PAGE.
My train put me into Gare du Nord (North Station) around 2pm, Paris time. Looking out my window after passing through the Channel Tunnel, I noticed a subtle but immediate difference in the French countryside from that of the English - for one thing, no sheep. Fewer stone walls, also, and far more of those orange ceramic-tile roofs.
After paying a ridiculous cab fare a week earlier in Cologne to find my hostel - which turned out to be a few blocks away from the station - I got a (rather poor) map from the Gare du Nord info desk and embarked on foot to find my hostel. After realizing that the building was on Rochechouart (pronounced, vaguely, 'Roo-she-shwa') Boulevard and notStreet, I stowed my things in my room on the sixth and top floor and asked the concierge how to get to the Tour Eiffel. Along my way to the metro I stopped into a store and bought a wedge of brie and a baguette - I kid you not: mind blowing. Never did my teeth sink more sweetly into any kind of fermented dairy product before this moment. I realized, perhaps for the first time, that there are certain pleasures one derives in life that may never again be attained, and that the quest for their re-attainment is often fruitless. Much brie have a tasted since then, but never so sublimely encountered than in that fleeting moment on a crowded metro car in central Paris.

If traveling from Edinburgh to London had been as leaving a village for a city, then my travels from London to Paris were as from a beehive to the meadow. What I mean, exactly, is that whereas both the English and French capitals are most certainly metropolises of the highest degree and station, Paris is a rolling dream, and London a crowded reality. No stretch on earth have I felt to be more blissful and surreal than the stretch from the Louvre's iconic glass pyramid, tall and uniform museum buildings flanking its either side, down to Tuileries gardens with its blooming trees and blushing flowers, past the Place de la Concorde, where the unfortunate King Louis XVI lost his head, and finally along the Champs de Elysees to the massive Arc de Triomphe, as astonishing in height, construction, and presentation as any of its southern, Italo-Roman cousins. And all in symmetry! All in uniformity such as may impress upon a mind the glowing thought: a plan was had here, in Paris, once! A plan for order and beauty - and it liveth still!

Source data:
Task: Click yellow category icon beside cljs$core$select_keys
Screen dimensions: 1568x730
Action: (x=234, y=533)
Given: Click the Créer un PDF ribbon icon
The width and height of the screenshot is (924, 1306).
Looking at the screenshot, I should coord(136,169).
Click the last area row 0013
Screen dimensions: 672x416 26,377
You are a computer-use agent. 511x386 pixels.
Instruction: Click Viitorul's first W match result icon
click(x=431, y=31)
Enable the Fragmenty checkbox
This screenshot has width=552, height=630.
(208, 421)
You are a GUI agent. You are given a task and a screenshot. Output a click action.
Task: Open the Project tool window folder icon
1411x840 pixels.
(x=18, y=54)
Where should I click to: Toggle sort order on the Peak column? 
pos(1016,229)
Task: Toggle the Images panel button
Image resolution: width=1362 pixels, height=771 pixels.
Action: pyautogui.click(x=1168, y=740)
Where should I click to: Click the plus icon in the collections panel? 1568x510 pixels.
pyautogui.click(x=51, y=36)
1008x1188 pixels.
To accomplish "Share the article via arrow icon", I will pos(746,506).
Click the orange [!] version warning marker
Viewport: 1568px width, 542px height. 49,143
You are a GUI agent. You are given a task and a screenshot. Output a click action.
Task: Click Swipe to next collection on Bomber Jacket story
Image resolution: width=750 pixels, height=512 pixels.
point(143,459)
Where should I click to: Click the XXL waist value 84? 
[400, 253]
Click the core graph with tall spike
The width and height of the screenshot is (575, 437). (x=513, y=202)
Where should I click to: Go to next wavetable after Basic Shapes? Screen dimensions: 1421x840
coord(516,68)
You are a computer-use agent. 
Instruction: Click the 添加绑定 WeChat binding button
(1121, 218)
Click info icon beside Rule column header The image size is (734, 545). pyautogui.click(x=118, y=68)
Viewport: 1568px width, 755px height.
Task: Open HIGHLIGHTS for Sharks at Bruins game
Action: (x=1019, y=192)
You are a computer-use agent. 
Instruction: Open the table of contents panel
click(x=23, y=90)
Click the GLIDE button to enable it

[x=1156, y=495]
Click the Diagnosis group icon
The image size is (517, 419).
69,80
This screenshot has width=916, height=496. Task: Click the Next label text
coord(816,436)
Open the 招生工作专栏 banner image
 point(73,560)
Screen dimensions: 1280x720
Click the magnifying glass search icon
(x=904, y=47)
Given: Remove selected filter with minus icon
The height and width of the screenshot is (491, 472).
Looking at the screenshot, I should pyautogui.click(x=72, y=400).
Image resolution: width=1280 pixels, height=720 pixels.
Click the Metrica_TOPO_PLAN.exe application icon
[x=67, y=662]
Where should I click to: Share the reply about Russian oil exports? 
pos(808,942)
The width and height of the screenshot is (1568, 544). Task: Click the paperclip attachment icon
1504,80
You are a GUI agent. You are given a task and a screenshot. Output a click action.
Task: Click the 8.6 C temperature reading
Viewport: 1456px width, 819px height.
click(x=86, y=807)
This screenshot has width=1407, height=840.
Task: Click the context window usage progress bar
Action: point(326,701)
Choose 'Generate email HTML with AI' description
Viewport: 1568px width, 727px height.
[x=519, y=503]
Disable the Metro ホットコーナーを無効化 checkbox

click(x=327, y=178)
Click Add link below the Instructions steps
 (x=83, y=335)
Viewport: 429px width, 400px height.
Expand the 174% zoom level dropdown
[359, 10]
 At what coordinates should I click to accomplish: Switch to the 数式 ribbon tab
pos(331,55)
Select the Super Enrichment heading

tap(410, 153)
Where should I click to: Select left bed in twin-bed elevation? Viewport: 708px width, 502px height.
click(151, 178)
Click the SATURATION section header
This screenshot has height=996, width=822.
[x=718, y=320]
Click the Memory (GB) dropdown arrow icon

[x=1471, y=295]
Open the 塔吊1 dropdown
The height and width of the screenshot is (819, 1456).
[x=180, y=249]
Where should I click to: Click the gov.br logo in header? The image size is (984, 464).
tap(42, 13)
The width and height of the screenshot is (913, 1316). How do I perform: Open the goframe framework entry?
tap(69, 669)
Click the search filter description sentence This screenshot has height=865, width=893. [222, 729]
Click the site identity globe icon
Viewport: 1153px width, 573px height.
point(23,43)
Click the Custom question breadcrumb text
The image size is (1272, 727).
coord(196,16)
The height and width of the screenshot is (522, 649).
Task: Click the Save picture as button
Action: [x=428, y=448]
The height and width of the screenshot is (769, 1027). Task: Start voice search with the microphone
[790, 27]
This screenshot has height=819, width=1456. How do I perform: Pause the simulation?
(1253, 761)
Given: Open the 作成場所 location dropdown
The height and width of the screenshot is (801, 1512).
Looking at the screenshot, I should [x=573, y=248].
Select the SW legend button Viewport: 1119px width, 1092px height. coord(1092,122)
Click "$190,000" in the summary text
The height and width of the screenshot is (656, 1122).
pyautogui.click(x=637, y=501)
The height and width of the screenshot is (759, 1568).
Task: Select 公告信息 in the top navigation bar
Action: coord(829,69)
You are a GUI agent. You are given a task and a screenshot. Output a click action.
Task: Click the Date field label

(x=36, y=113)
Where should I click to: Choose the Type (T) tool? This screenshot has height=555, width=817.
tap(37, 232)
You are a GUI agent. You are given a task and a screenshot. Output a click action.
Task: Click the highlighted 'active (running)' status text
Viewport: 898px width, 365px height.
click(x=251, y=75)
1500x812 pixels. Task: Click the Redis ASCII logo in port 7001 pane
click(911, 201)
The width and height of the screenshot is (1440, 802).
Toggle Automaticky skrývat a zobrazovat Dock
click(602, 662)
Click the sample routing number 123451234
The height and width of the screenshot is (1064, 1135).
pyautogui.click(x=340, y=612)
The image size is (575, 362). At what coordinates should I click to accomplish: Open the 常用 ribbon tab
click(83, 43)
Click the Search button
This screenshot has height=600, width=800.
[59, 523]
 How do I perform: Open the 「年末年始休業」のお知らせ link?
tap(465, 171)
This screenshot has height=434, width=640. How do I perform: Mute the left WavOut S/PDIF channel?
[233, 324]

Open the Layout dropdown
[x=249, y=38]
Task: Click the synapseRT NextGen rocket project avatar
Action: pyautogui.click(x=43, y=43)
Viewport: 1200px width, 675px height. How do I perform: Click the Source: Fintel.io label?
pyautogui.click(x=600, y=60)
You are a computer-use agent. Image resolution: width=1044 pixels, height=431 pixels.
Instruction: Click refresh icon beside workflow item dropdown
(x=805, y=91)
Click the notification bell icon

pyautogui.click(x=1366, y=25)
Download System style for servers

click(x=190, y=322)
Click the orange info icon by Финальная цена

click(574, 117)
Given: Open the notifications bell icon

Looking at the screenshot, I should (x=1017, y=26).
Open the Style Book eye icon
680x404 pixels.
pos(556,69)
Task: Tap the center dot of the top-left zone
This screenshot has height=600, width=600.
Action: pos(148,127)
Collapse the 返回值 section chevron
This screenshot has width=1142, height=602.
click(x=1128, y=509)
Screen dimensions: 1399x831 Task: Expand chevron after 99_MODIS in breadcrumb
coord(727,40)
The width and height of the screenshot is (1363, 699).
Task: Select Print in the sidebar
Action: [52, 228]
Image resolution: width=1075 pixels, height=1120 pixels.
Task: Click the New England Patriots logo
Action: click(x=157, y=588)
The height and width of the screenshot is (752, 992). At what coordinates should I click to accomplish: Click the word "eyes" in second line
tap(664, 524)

REQUIRED ACTIONS.
[A] In the Paris travel account, what did the writer buy at a store on the way to the metro?
[B] Carry on the Paris travel account from its final paragraph, keeping the same voice.
The entries have no connection to the Paris travel account.

EXPECTED OUTPUTS.
[A] A wedge of brie and a baguette.

[B]
Not so with London, not so with Edinburgh - not so even with the more modern New York City: Paris, in my experience, has a plan; one on a grand scale, made of Mansard Roofs and bustling public squares, wide boulevards and open, flowing airs.

After taking the metro to the Bir-Hakim stop, I got off and bought a nutella crepe on my way to the Eiffel Tower. I wasn't sure what to expect where the Tower was concerned, but I had high expectations for the crepe, which were met and possibly exceeded. The Tower itself sprung upon me unexpectedly, much as the shocking sprawl of Edinburgh's cityscape did in January as I walked up Arthur's Seat. Walking through a strange city, taking in the language and all foreign stimuli that a new place will provide one with, it is easy to ignore even impressive structures unconsciously - and such was my experience with the Tour Eiffel. Savoring my crepe (pron. 'crep,' not 'craype,' as we Americans are wont to say), the reality of the massive monument burst upon me as floodgates released after a period of heavy rain.
There it stood - a tower that had been a myth all my life, as Big Ben had been - as had Europe. Yet it was real, no longer a gauzy shadow recalled from history books and taken on trust for existing, but existing before my eyes: real, palpable, and massive.
Though it sound strange to say so, I thought often of Walter Pater - Victorian essayist and art critic - during my travels, especially at moments like these. He wrote "of our experience and its awful brevity, gathering all we are into one desperate attempt to see and touch," and how life is, at bottom, an interval of time where "our one chance lies in expanding that interval, in getting as many pulsations [aka heartbeats, but also experiences] as possible," which rang exceptionally true to me as I traveled throughout the Western World.
Below the tower and along the street leading up to it were manifestations of our overpopulated and increasingly consumerist world - wayward immigrants offering thoughtless tourists thousands of worthless trinkets, their dull grins rebounding helplessly off your semi-interested glances. Hundreds of them, lined up; some standing, some seated; all the same, all full of hope, and all oozing with desperation - and all disappointed with nearly every empty-handed passerby. It is a difficult thing to write about, but the ubiquity of struggling emigres attempting to support themselves by hawking meaningless souvenirs impressed me greatly throughout my tour of the Continent. A nuisance, surely: their presence cannot but detract from the aesthetic pleasure of gazing upon great monuments; yet pitiful, too, and deserving of great pity - for who can wish for such a life, and who can offer a helpful solution to its reality?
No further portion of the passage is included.